Mohammed Lakhdar-Hamina
Mais je n'ai pas donné d'image des français d'Algérie. Je ne les ai pas montrés. Je n'ai pas donné d'image des français d'Algérie, puisque, si vous voulez, la colonisation s'est toujours appuyée sur les autochtones pour réprimer. La courroie de transmission, c'était les autochtones. Dans le film, qu'est-ce qu'on voit comme Français ? Enfin, on voit deux flics, on voit un contremaître, on voit l'administrateur, et puis, c'est tout.
de film Extrait
(bruits) [arabe] Tu n'as pas encore compris que j'ai dit : " Au boulot ! " ?
Mohammed Lakhdar-Hamina
Les faits ont existé.

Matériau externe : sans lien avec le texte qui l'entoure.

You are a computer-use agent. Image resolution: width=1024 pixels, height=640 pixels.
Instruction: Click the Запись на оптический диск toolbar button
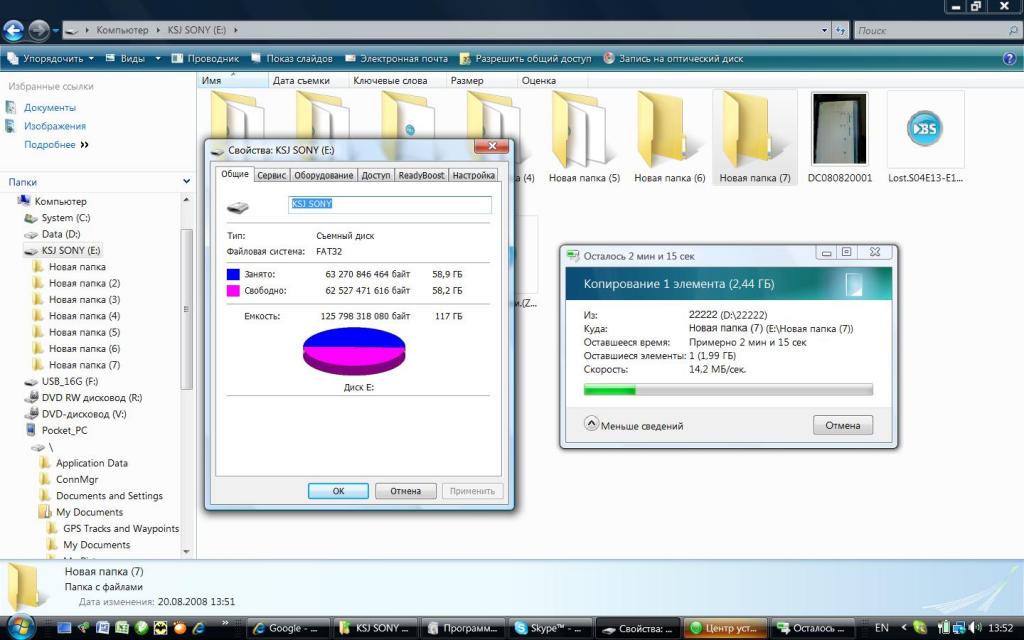[x=673, y=59]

Personnellement, j'ai vécu cette époque du typhus où nous étions cloîtrés. La ville était mise en quarantaine. Et la population française a été, disons, évacuée dans d'autres centres, dans d'autres hôpitaux. Et c'est vrai, personnellement, j'ai vécu par terre, dans les rues. J'ai passé presque quinze jours dans le coma. C'est une ville... c'est un petit village où sur, à peu près, vingt mille personnes, il y a eu plus de dix mille morts. C'est pour ça que je l'appelle " l'année de la charrette ", on ramassait les gens à la charrette.
de film Extrait
[arabe]
Mohammed Lakhdar-Hamina
Je ne connais pas un pays où il est plus facile de tourner. Enfin, il y a peut-être le côté bureaucratique, bon, qui n'est pas encore rodé, etc. Mais je crois que chaque réalisateur qui présente un script, et que ce script est admis, il tourne, il n'y a pas de problème.
Journaliste
Sur quels critères il est admis ?
Mohammed Lakhdar-Hamina
Il est admis selon un critère de l'orientation politique, il est admis selon le critère de l'orientation d'un engagement, enfin, de l'engagement à la politique du pays. L'audiovisuel n'est pas encore assez développé pour fabriquer, pour façonner l'homme de l'Algérie, de 2000, de demain. Il faut y mettre les moyens. Il n'y a pas assez. Vous, Français, par exemple, quand on parle de la France, on parle de sa culture. C'est d'abord... Et la réhabilitation de la nation algérienne, ce n'est pas simplement l'indépendance. C'est aussi la réhabilitation de sa culture. Parce que le peuple algérien a une culture, un passé. C'est pour ça que quand on raconte l'histoire du peuple algérien, rien n'est cher pour cette réhabilitation, enfin.